L'esclave fugitif qui aura été en fuite pendant un mois à compter du jour que son maître l'aura dénoncé en justice, aura les
oreilles coupées et sera marqué d'une fleur de lys sur une épaule; s'il récidive un autre mois à compter pareillement du jour de
la dénonciation, il aura le jarret coupé, et il sera marqué d'un fleur de lys sur l'autre épaule; et, la troisième fois, il sera puni de
mort.
Art. 42.
Pourront seulement les maîtres, lorsqu'ils croiront que leurs esclaves l'auront mérité, les faire enchaîner et les faire battre de
verges ou cordes.
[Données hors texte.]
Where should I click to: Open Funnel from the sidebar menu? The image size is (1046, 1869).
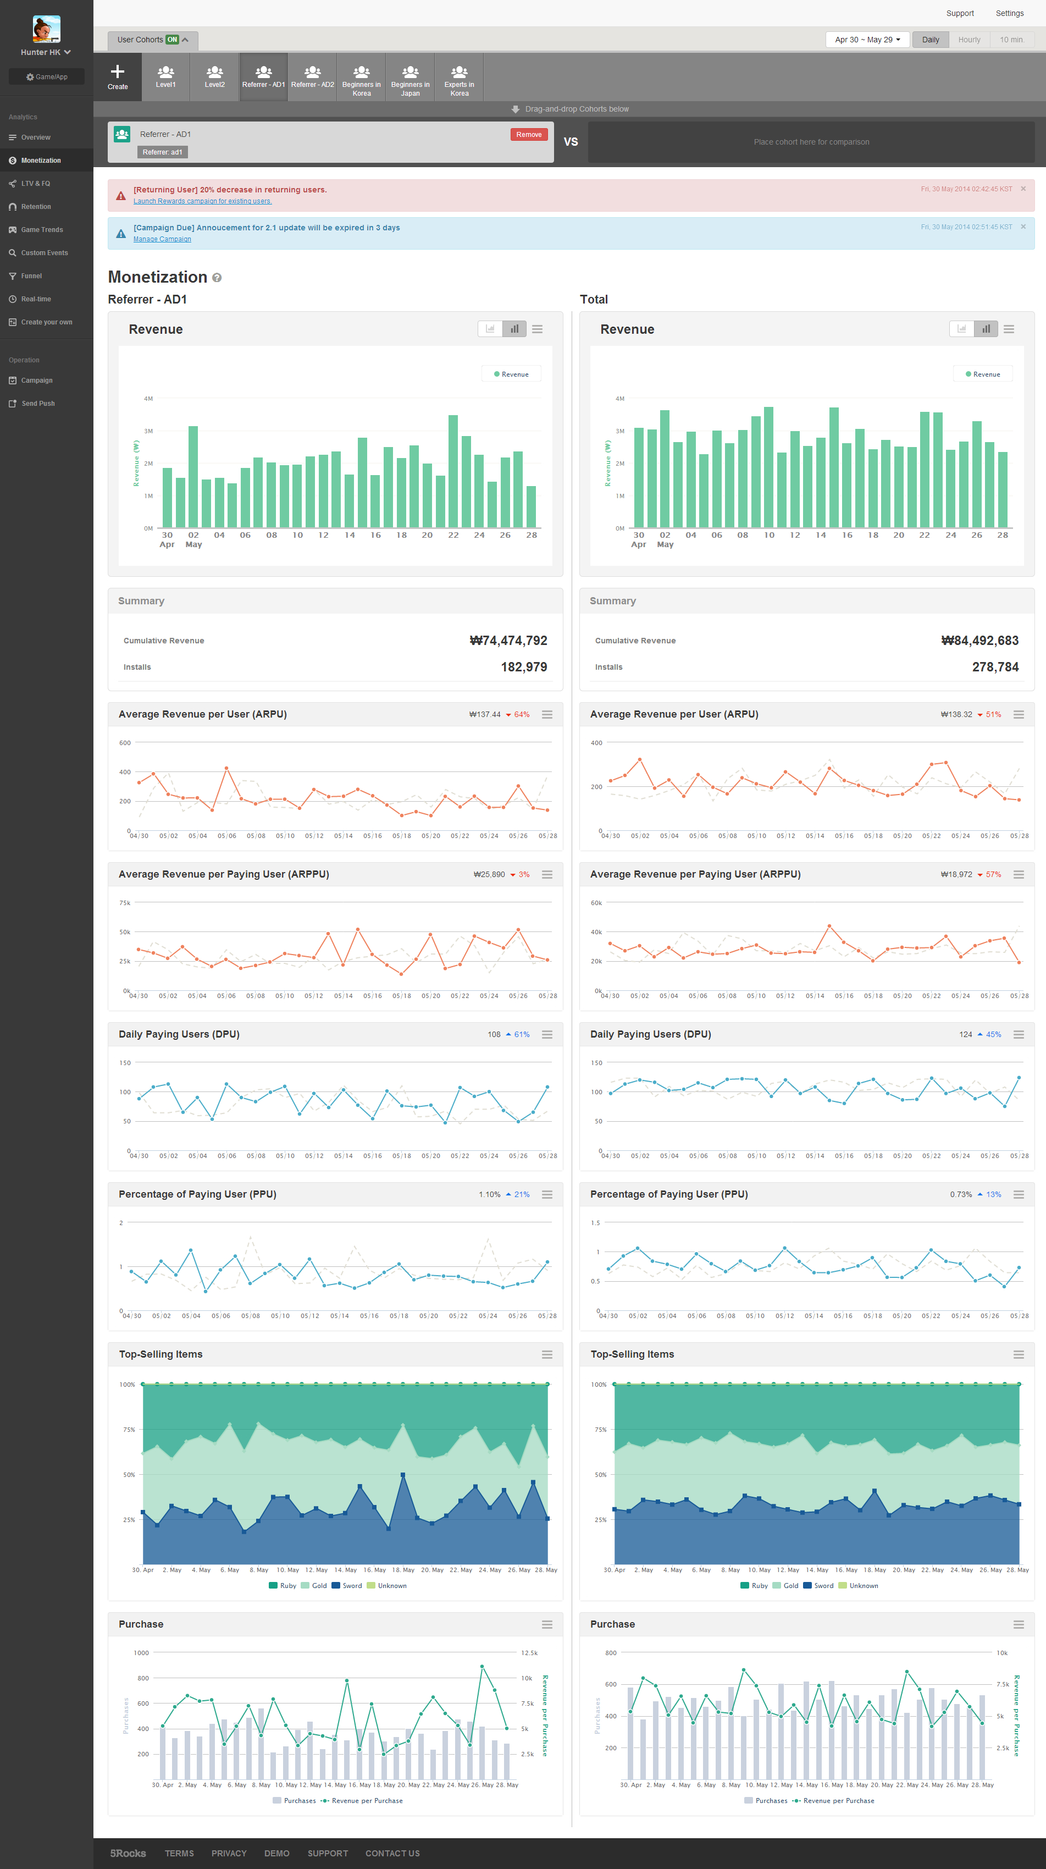click(31, 276)
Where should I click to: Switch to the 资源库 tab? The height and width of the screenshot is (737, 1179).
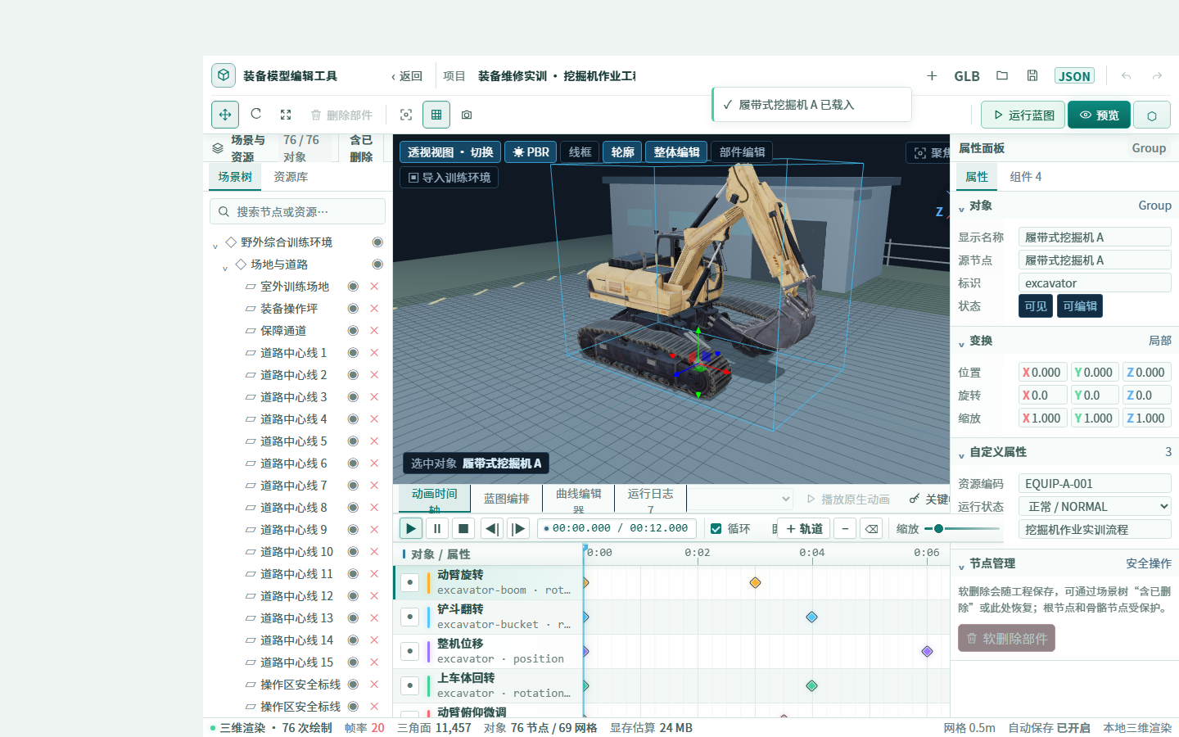[291, 177]
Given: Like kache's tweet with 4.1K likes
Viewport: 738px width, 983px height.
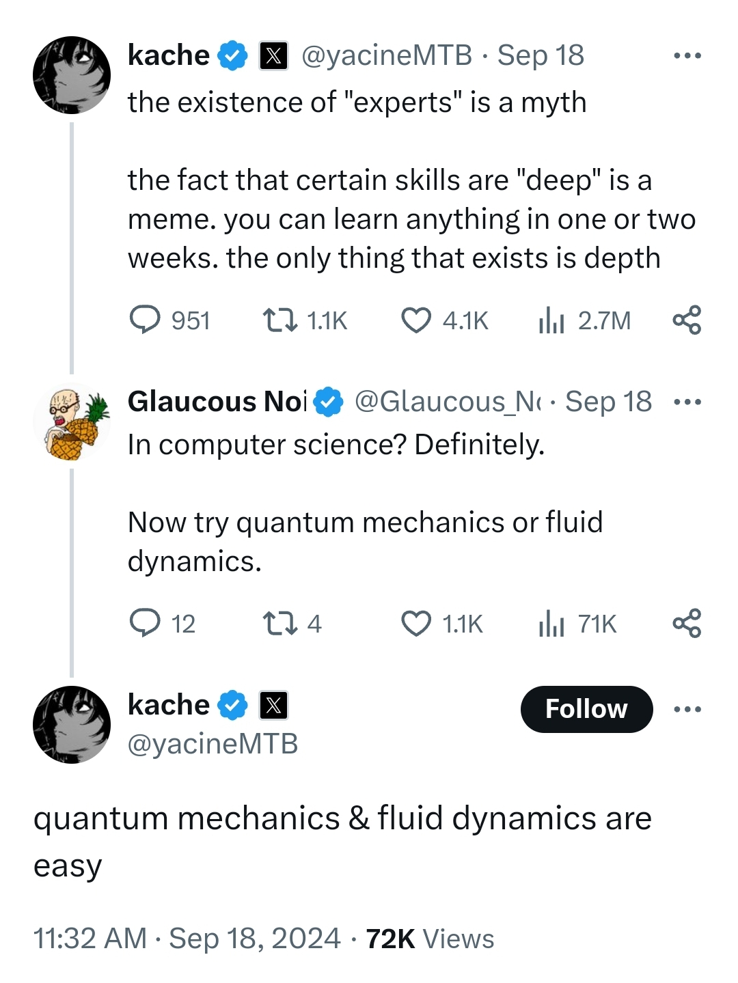Looking at the screenshot, I should (415, 320).
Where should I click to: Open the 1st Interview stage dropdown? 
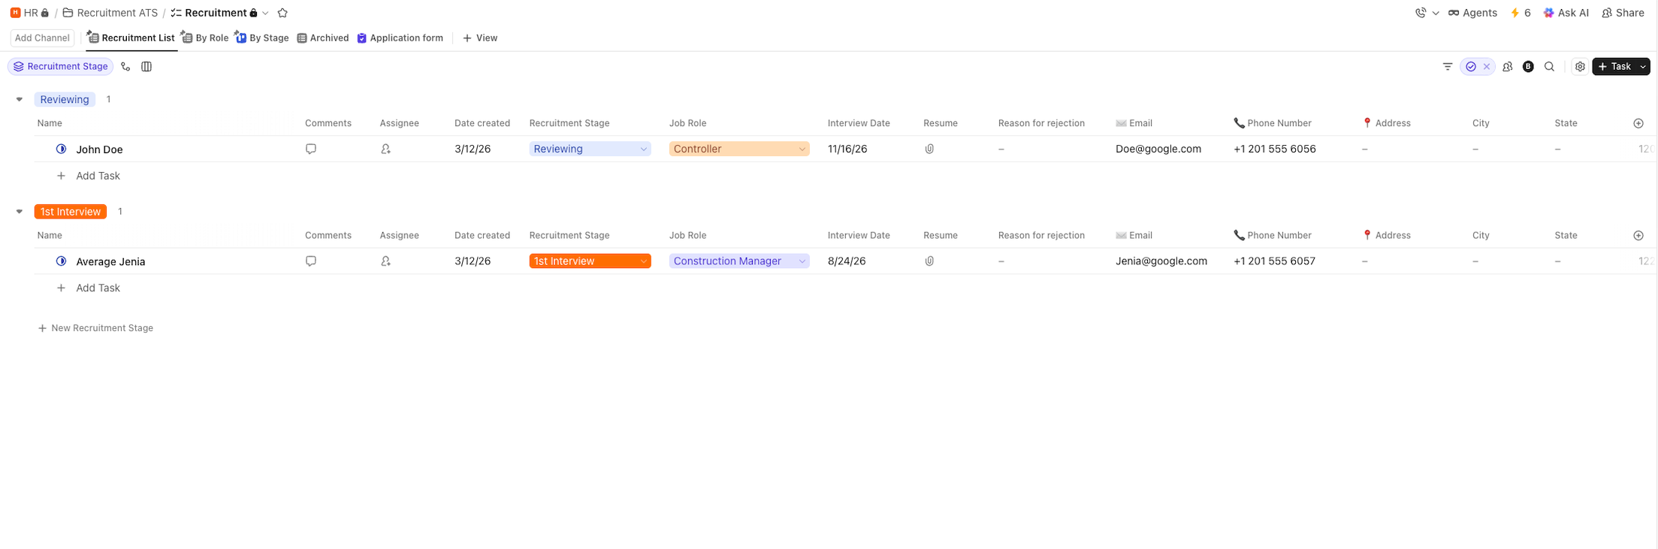coord(589,261)
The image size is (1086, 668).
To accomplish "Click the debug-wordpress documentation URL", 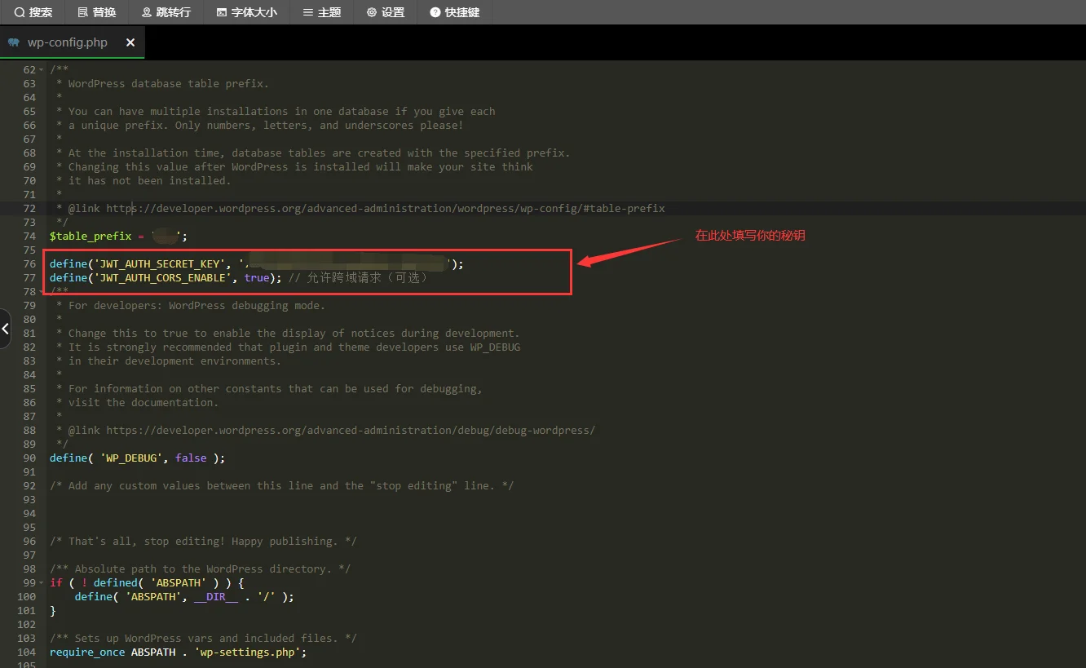I will (351, 431).
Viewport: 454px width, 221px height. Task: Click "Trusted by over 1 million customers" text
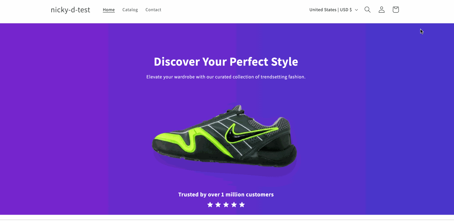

Leur défendons de leur donner la torture, ni de leur faire aucune mutilation de membres, à peine de
confiscation des esclaves et d'être procédé contre les maîtres extraordinairement.
Art. 58.
Commandons aux affranchis de porter un respect singulier à leurs anciens maîtres, à leurs veuves et à leurs enfants, en sorte
que l'injure qu'ils leur auront faite soit punie plus grièvement qui si elle était faite à une autre personne : les déclarons toutefois
francs et quittes envers eux de toutes autres charges, services et droits utiles que leurs anciens maîtres voudraient prétendre
tant sur leurs personnes que sur leurs biens et successions en qualité de patrons."